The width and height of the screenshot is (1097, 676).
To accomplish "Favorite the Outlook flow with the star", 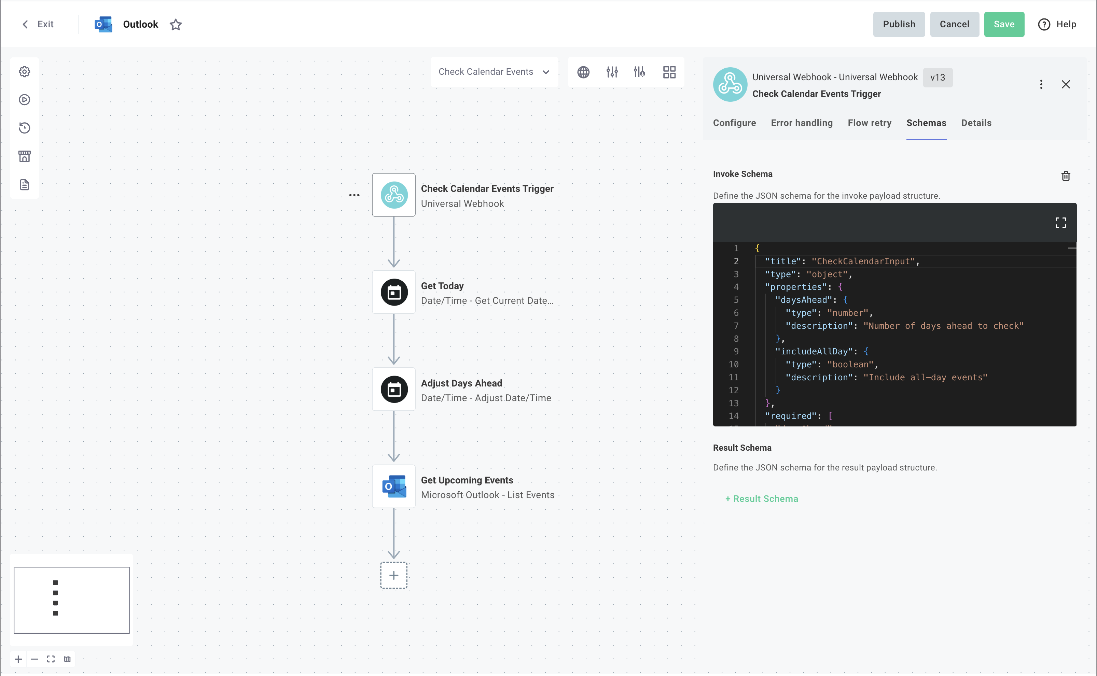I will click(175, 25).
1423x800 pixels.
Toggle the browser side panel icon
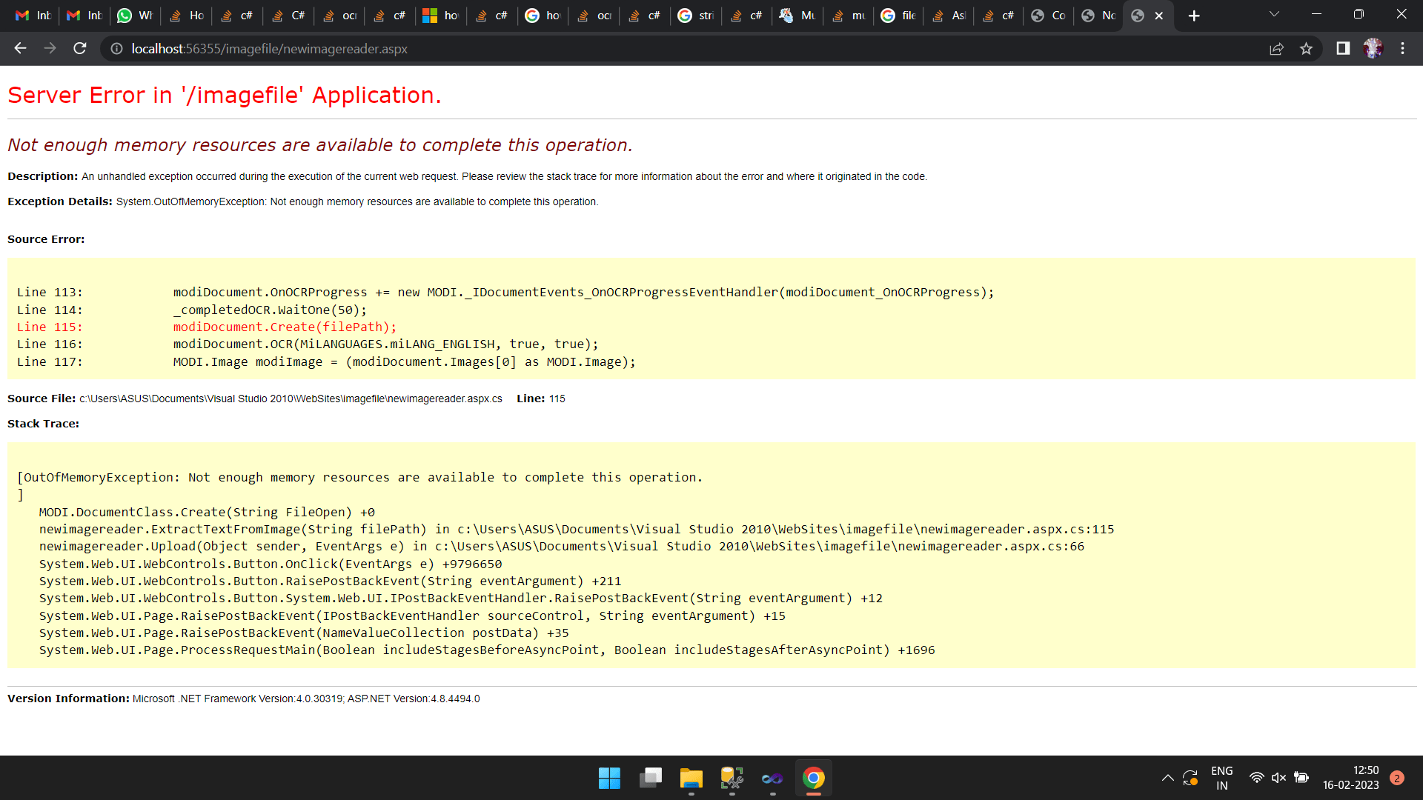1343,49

══════════

# TASK OBJECTIVE:
Beginning at the line with "1423x800 pixels." and ending at the last line of the listing above, retype each line exactly, including those two lines. Leave the pictures out.

# ANSWER TO THE PROBLEM:
1423x800 pixels.
Toggle the browser side panel icon
1343,49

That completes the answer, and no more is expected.